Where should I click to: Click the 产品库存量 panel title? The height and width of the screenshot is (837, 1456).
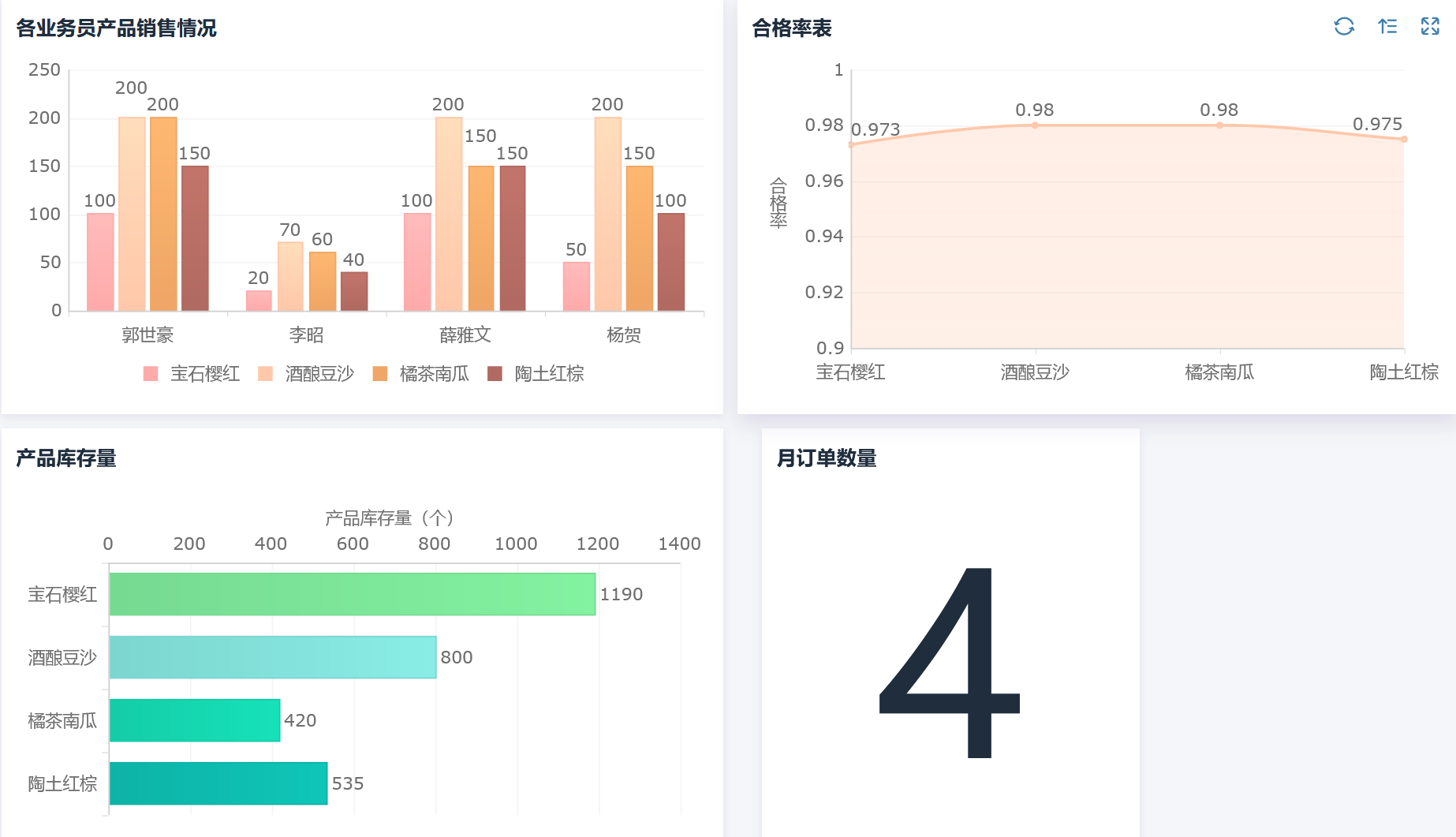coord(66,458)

◆ ◆ ◆ ◆ ◆ ◆ ◆

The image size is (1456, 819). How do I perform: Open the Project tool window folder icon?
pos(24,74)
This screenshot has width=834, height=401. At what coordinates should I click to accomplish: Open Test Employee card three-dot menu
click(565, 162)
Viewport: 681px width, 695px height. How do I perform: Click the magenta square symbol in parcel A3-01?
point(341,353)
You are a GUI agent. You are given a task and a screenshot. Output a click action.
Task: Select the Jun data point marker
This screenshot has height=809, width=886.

◆ ◆ ◆ ◆ ◆ ◆ ◆

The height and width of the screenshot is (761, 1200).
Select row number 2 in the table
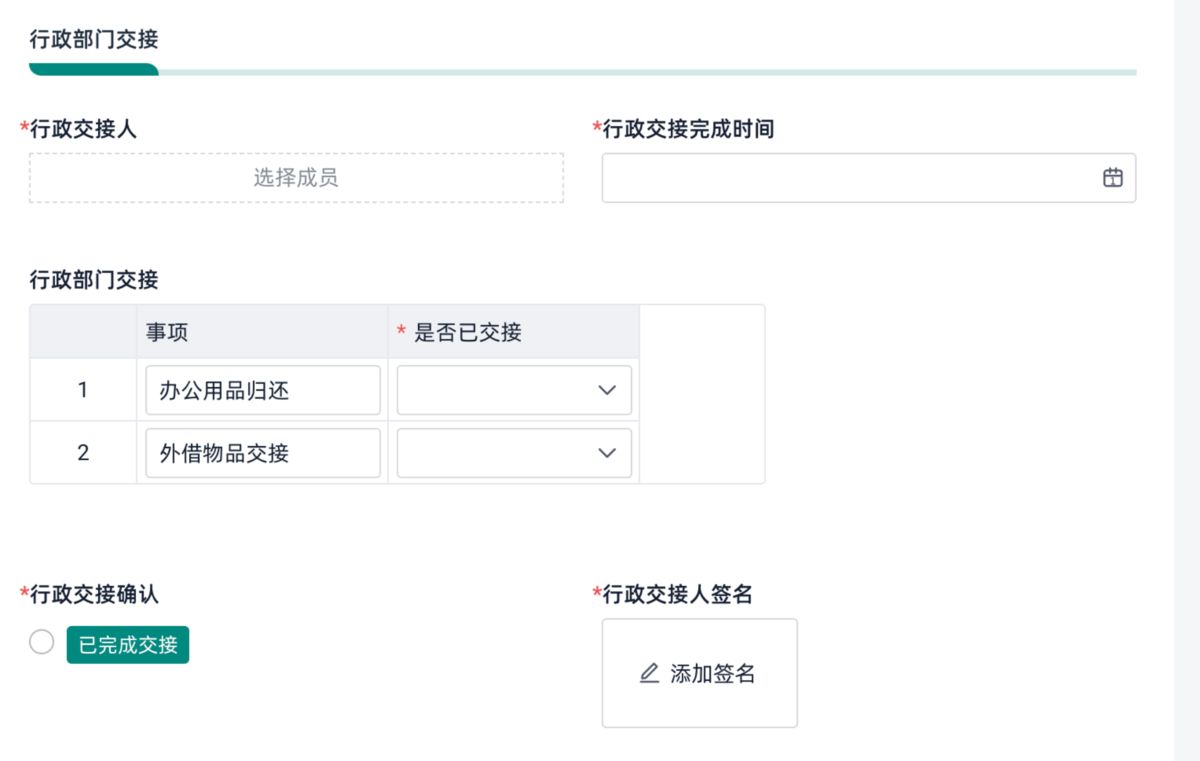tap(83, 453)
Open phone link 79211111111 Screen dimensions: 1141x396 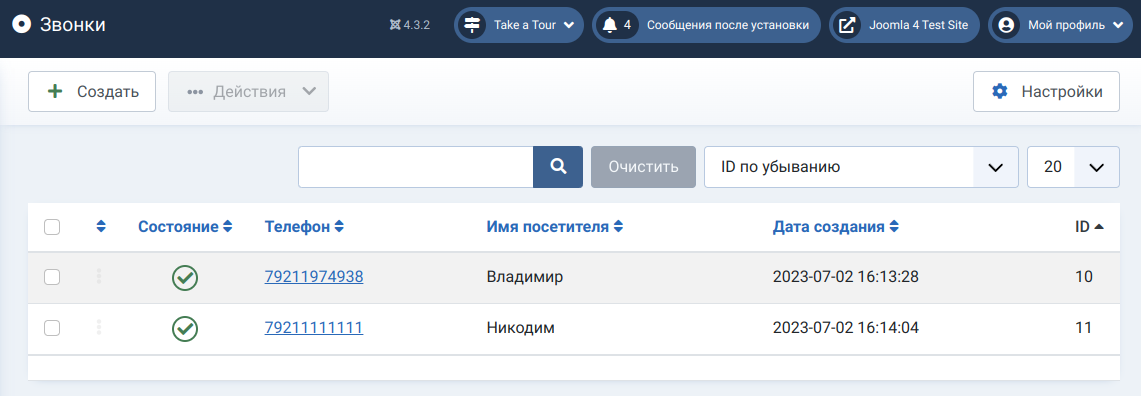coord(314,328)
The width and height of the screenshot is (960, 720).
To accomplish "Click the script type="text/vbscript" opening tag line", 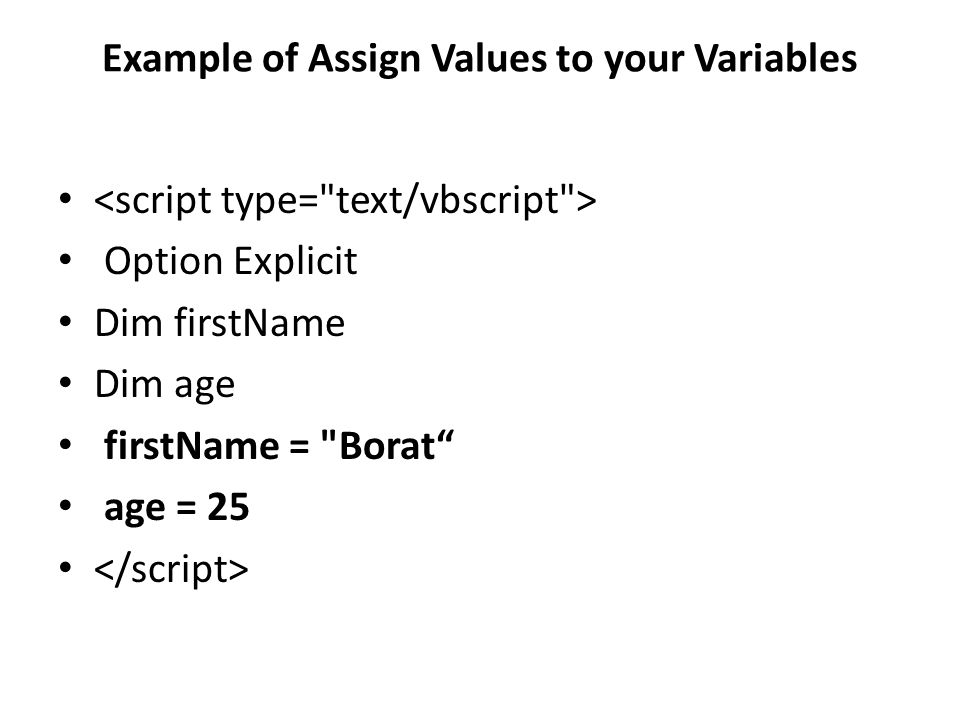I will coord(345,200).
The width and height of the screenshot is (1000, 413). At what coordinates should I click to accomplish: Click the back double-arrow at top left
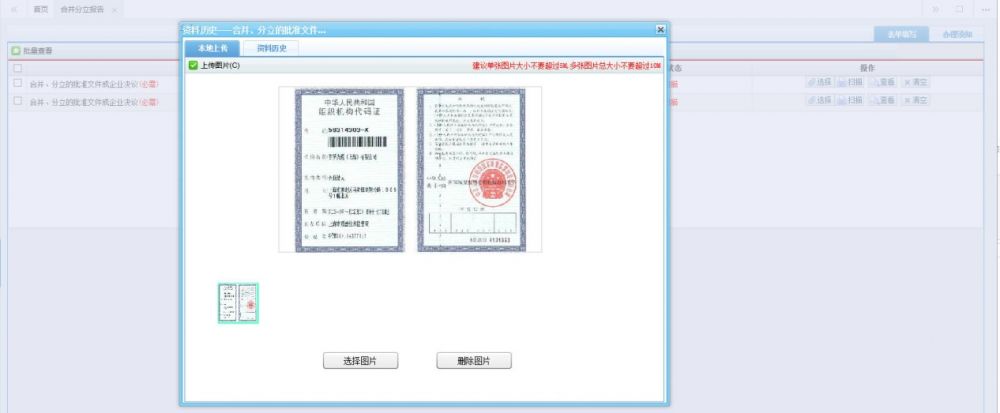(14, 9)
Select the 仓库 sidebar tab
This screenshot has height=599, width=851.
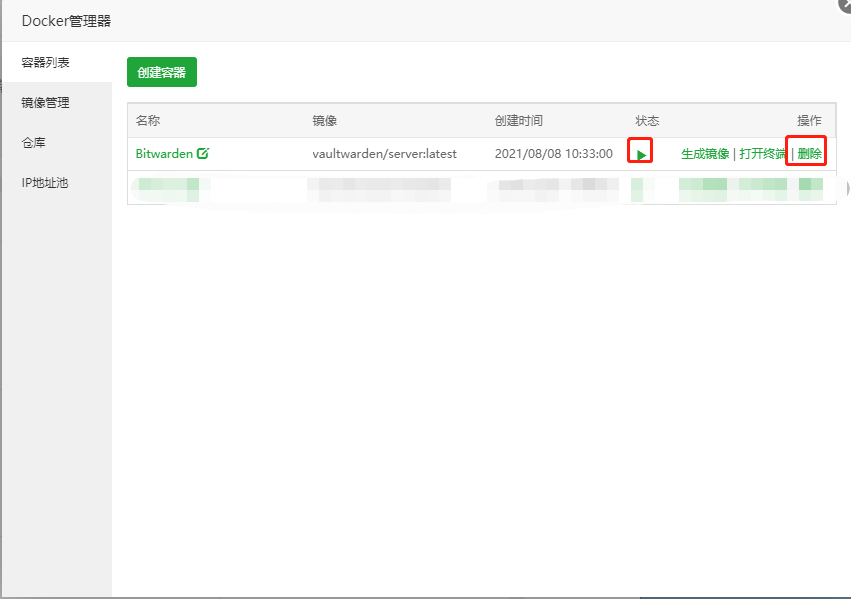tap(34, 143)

◆ ◆ ◆ ◆ ◆ ◆ ◆

### Exercise description
Can you restate the material between the lines holding "Where should I" and "coord(66,458)", inclusive, substituting "tab label" for "panel title" and keeping everything else the same, but leaving out the pictures?

### Exercise result
Where should I click to: Click the 产品库存量 tab label? The height and width of the screenshot is (837, 1456).
coord(66,458)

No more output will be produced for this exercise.